* [TASK REQUIREMENTS] Search the material below for the word "Viewport". Copy every line where it is found.

* [SUPPLIED MATERIAL]
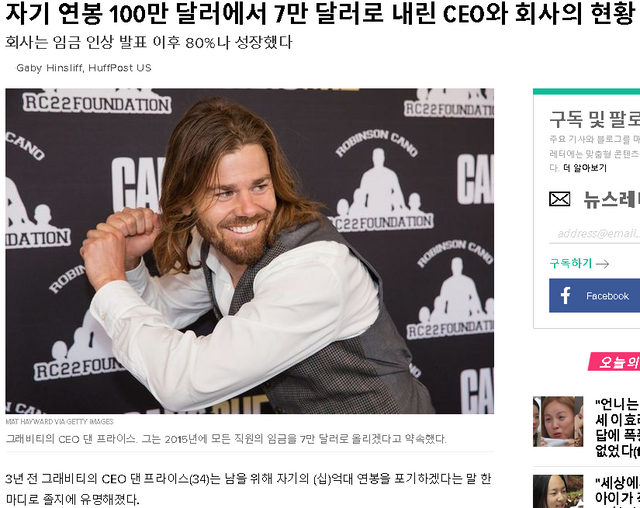The width and height of the screenshot is (640, 508).
Task: Click the 뉴스레터 section heading
Action: (x=611, y=200)
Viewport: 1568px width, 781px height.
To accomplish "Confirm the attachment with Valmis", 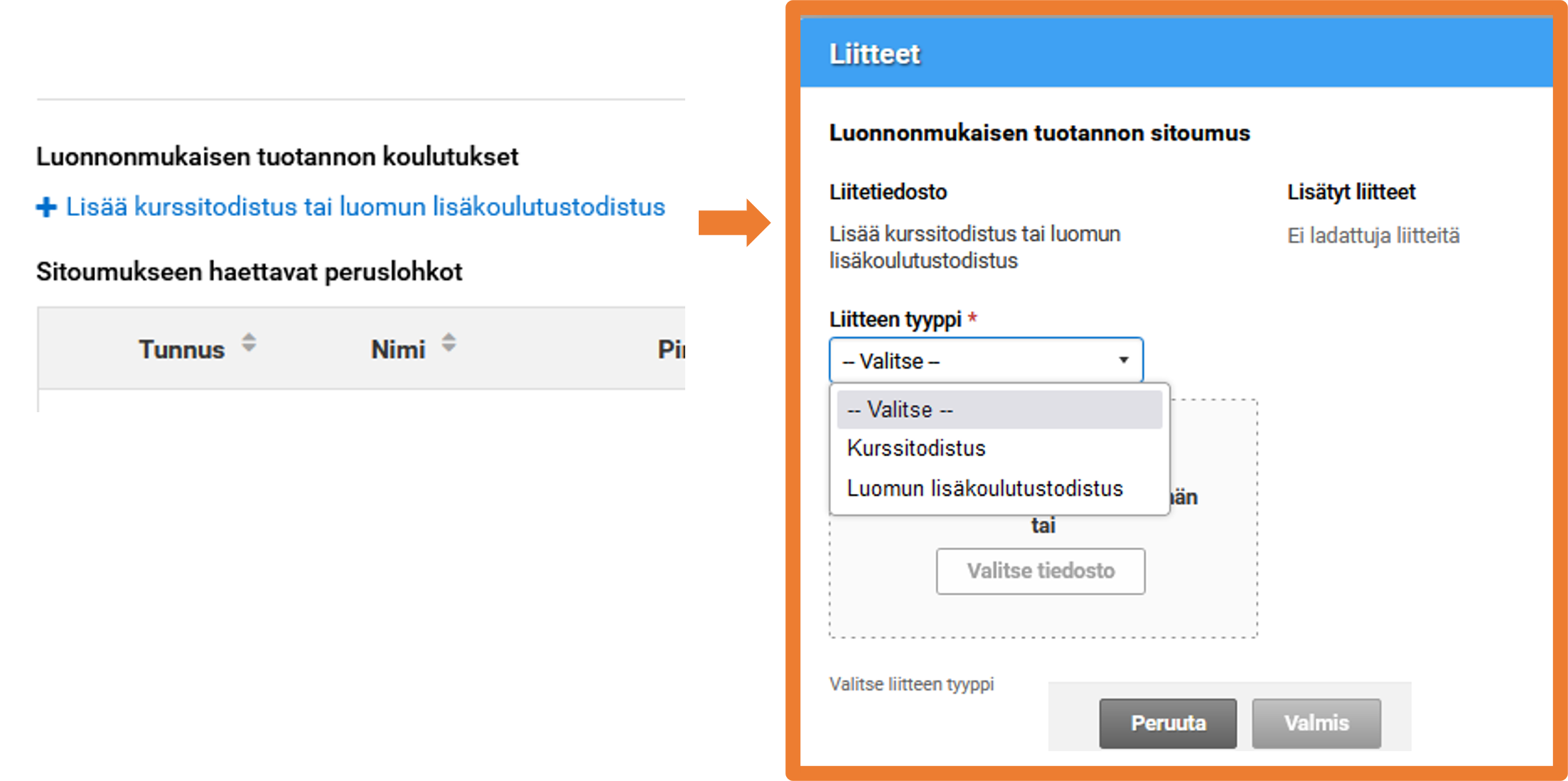I will tap(1316, 723).
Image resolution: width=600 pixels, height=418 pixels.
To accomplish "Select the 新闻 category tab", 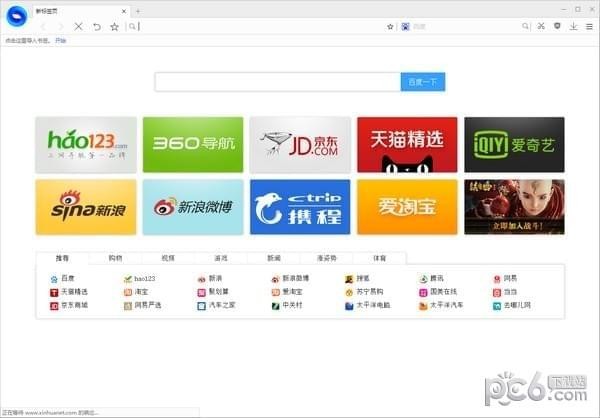I will (273, 258).
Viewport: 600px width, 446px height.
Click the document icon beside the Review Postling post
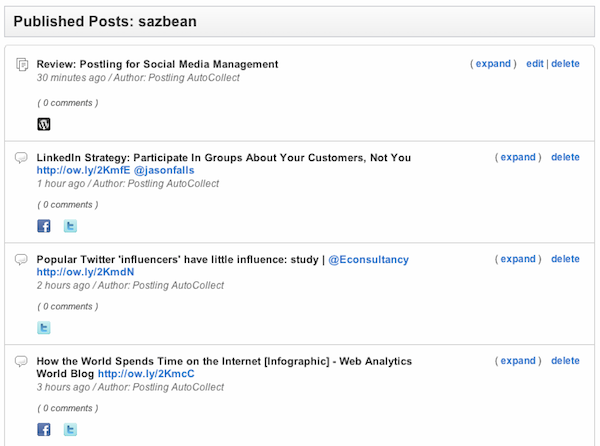(21, 65)
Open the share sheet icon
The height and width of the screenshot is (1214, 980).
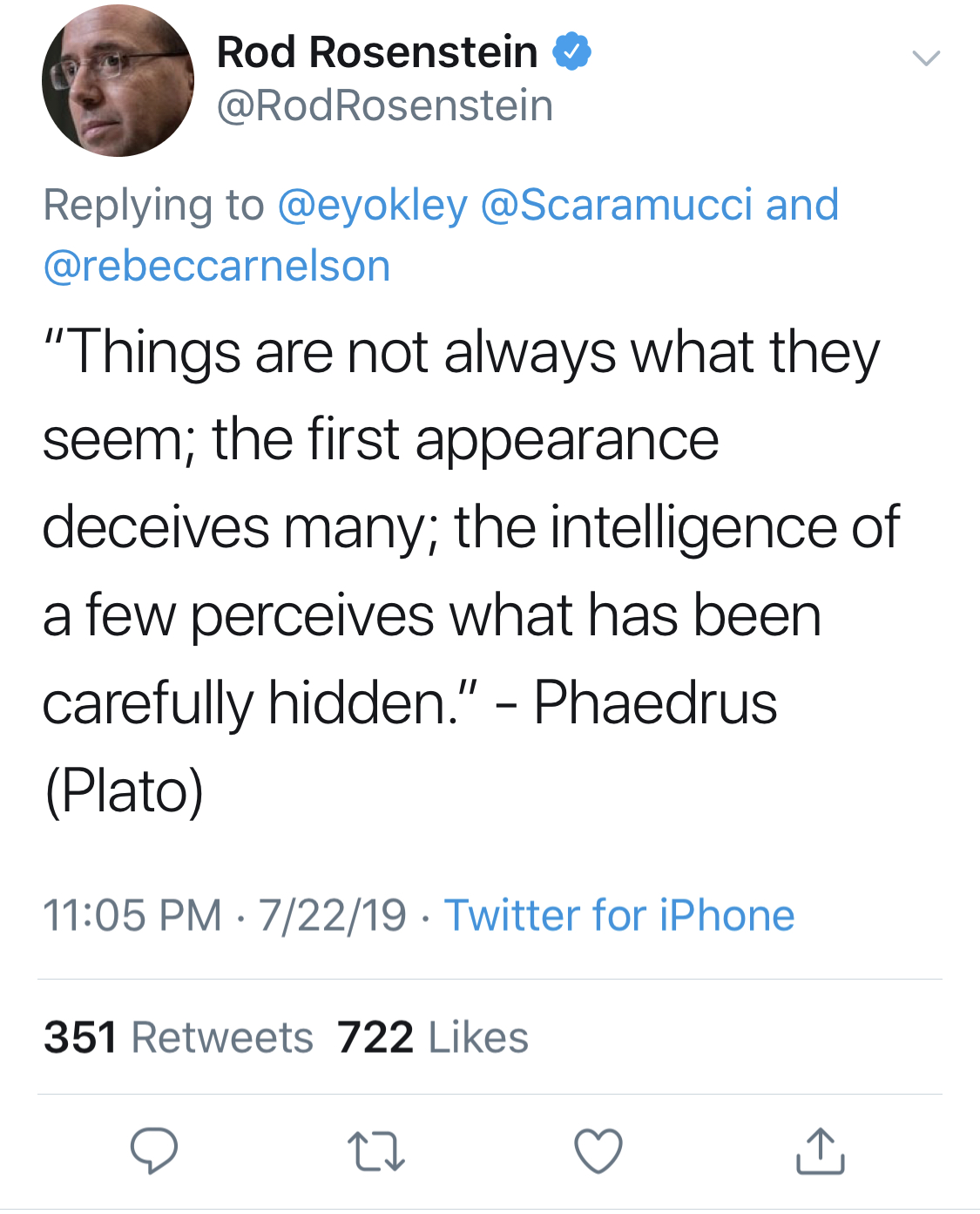point(820,1150)
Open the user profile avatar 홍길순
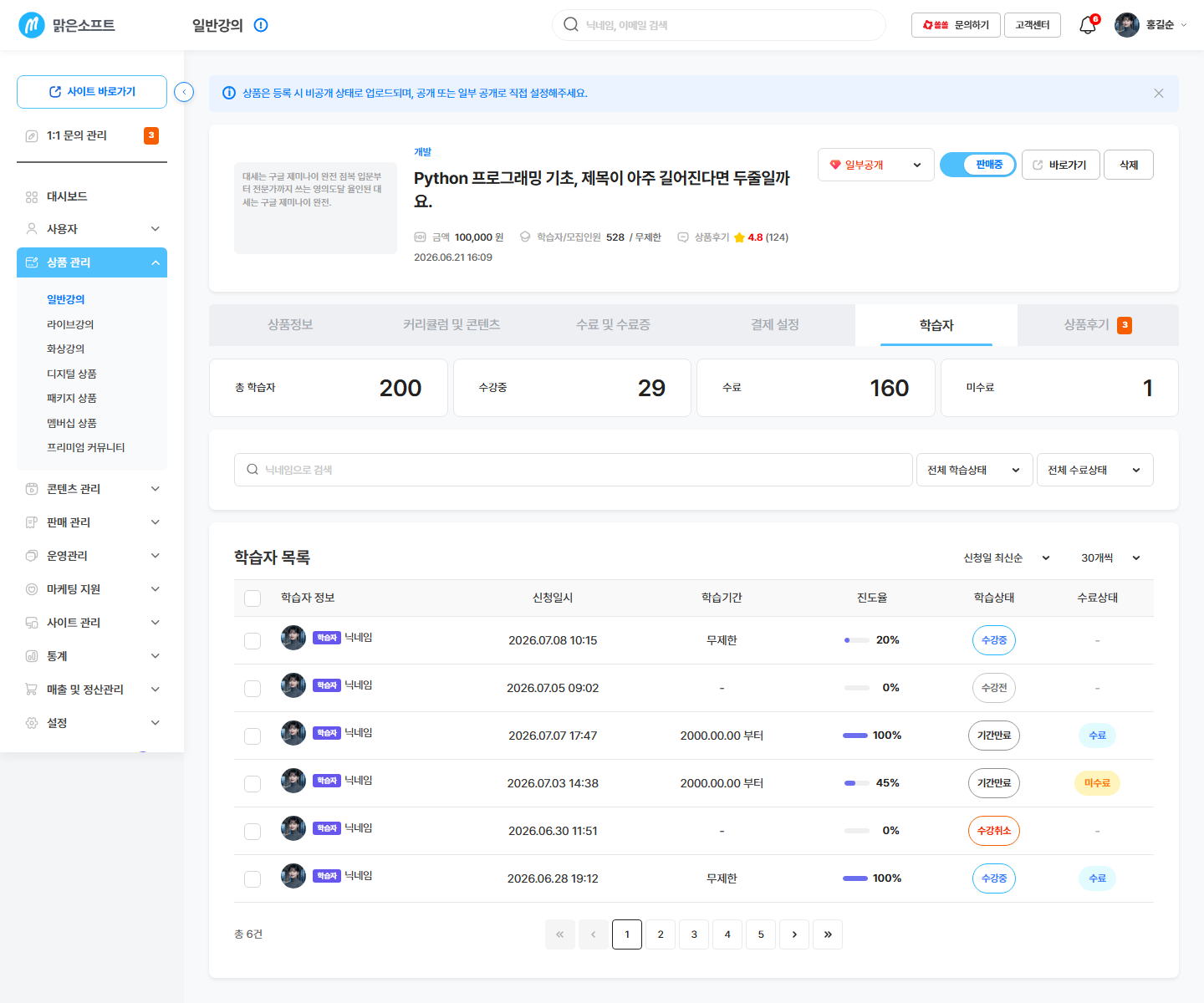The width and height of the screenshot is (1204, 1003). (x=1127, y=25)
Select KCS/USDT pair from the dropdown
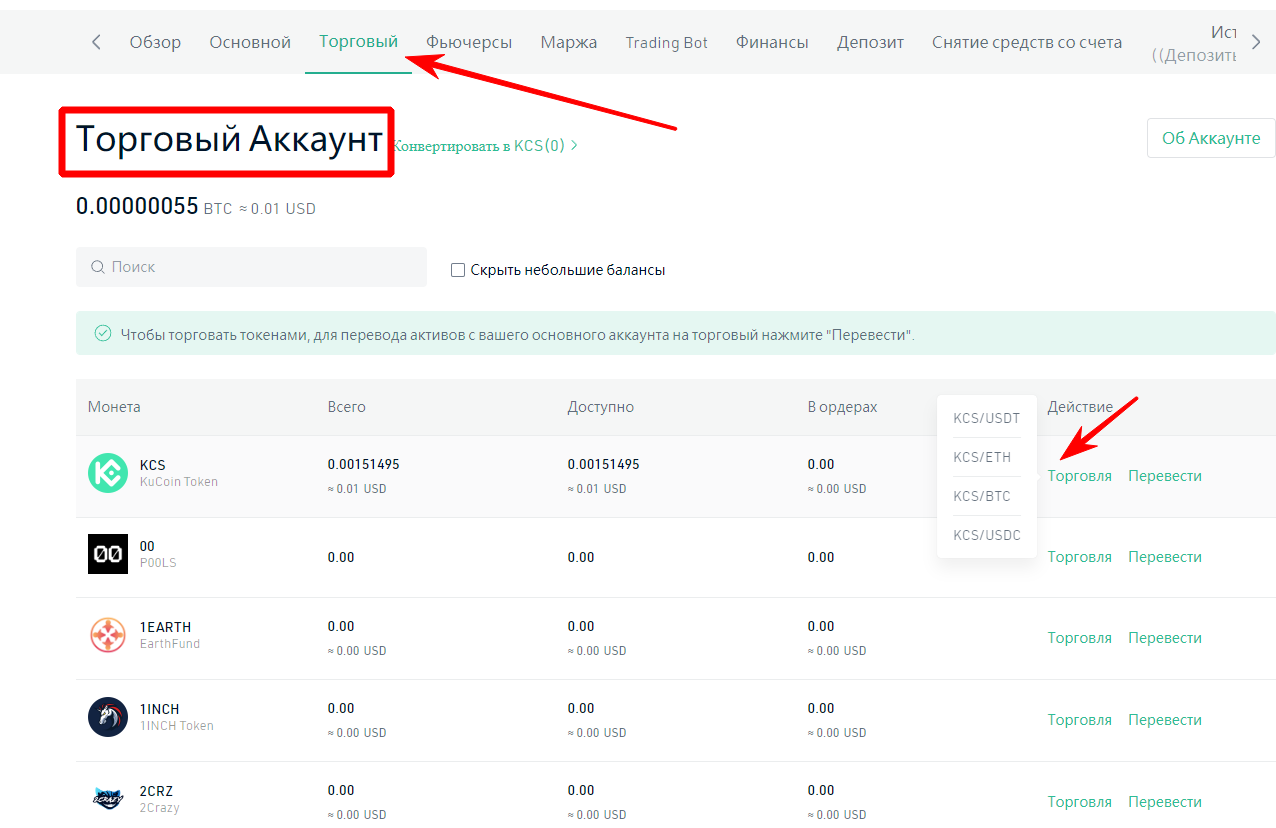The image size is (1276, 828). tap(986, 418)
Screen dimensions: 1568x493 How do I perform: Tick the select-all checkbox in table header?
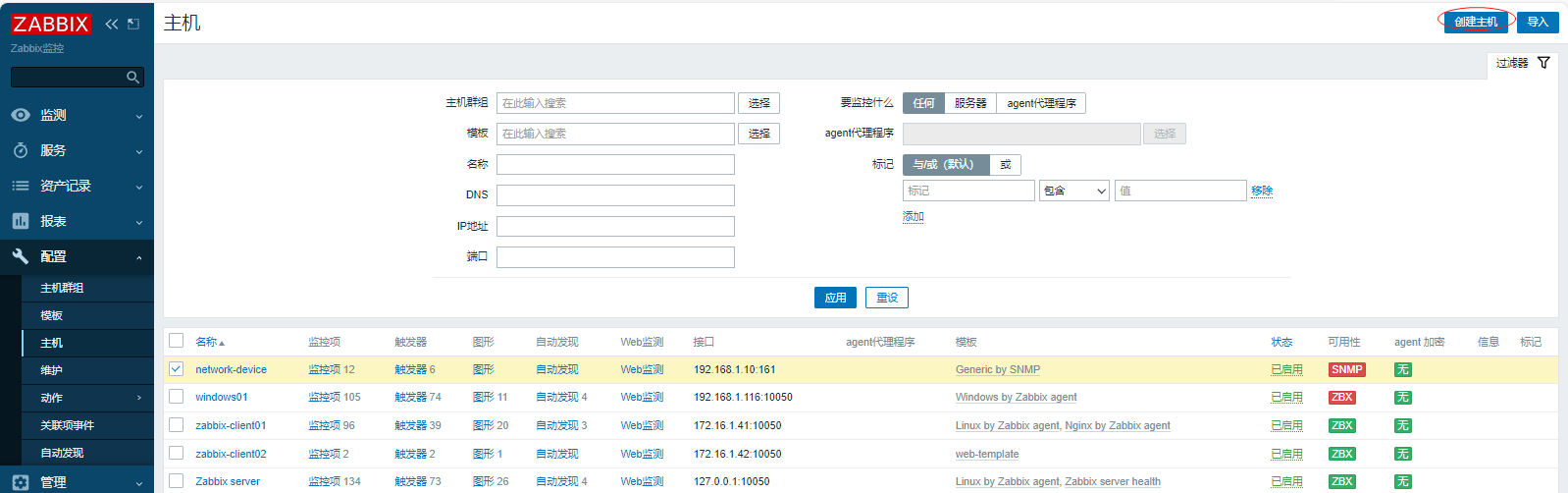click(177, 341)
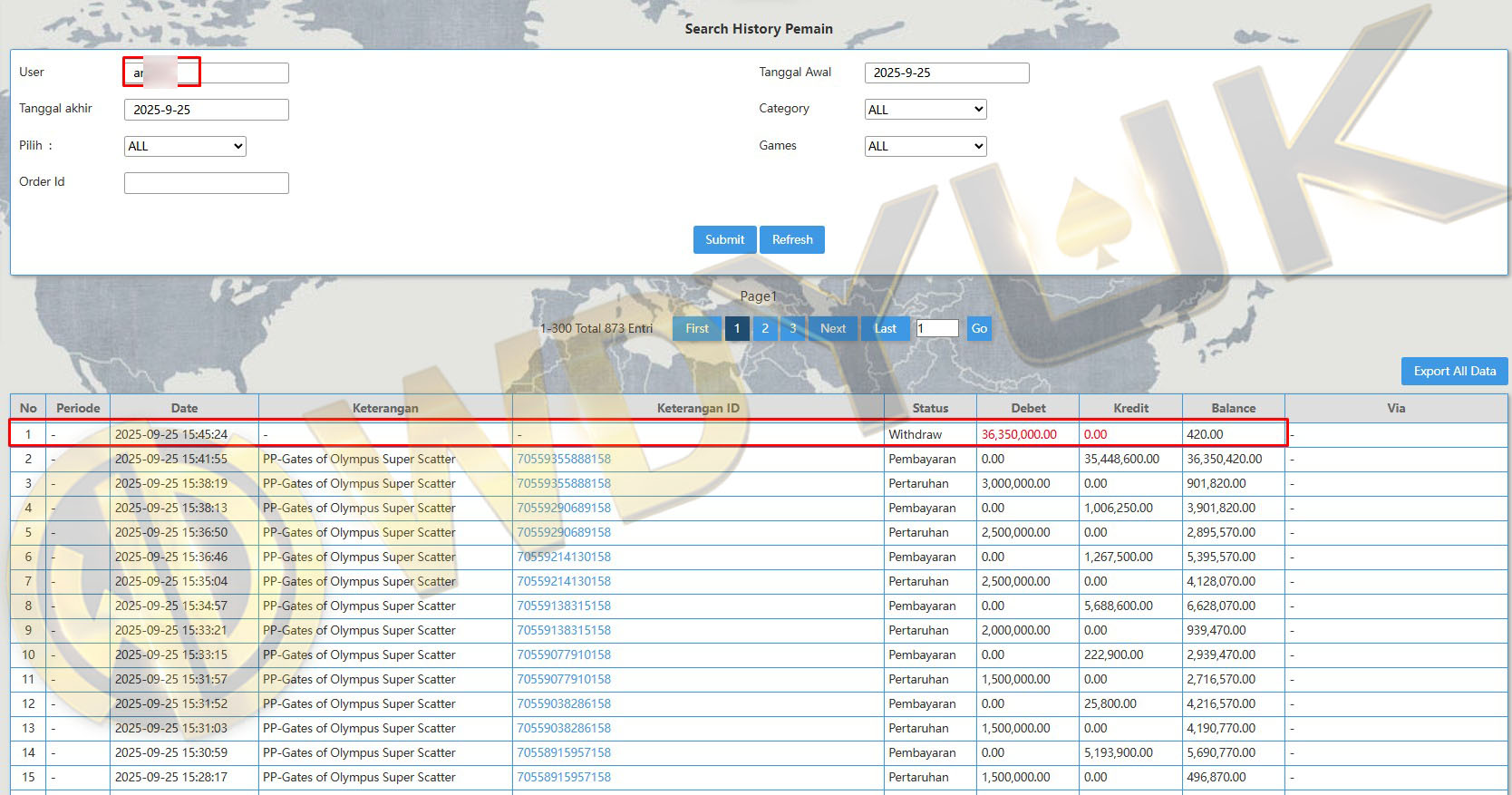This screenshot has width=1512, height=795.
Task: Click the Tanggal Awal date field
Action: (x=946, y=73)
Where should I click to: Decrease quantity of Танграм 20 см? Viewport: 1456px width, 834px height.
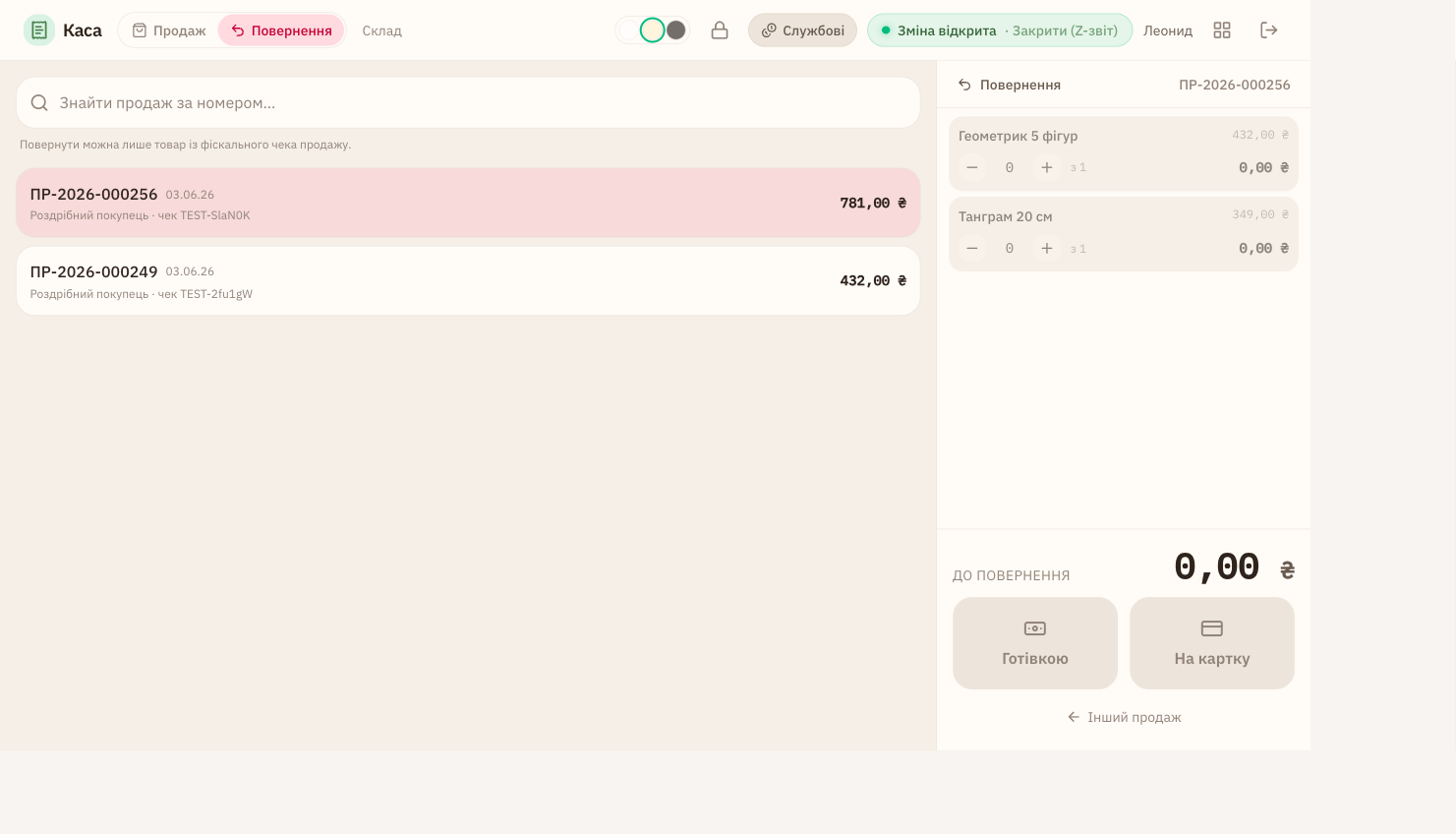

* [ANSWER BOX]
Viewport: 1568px width, 781px height.
Viewport: 600px width, 446px height.
Where should I click to: Decrease quantity of Танграм 20 см? Viewport: 1456px width, 834px height.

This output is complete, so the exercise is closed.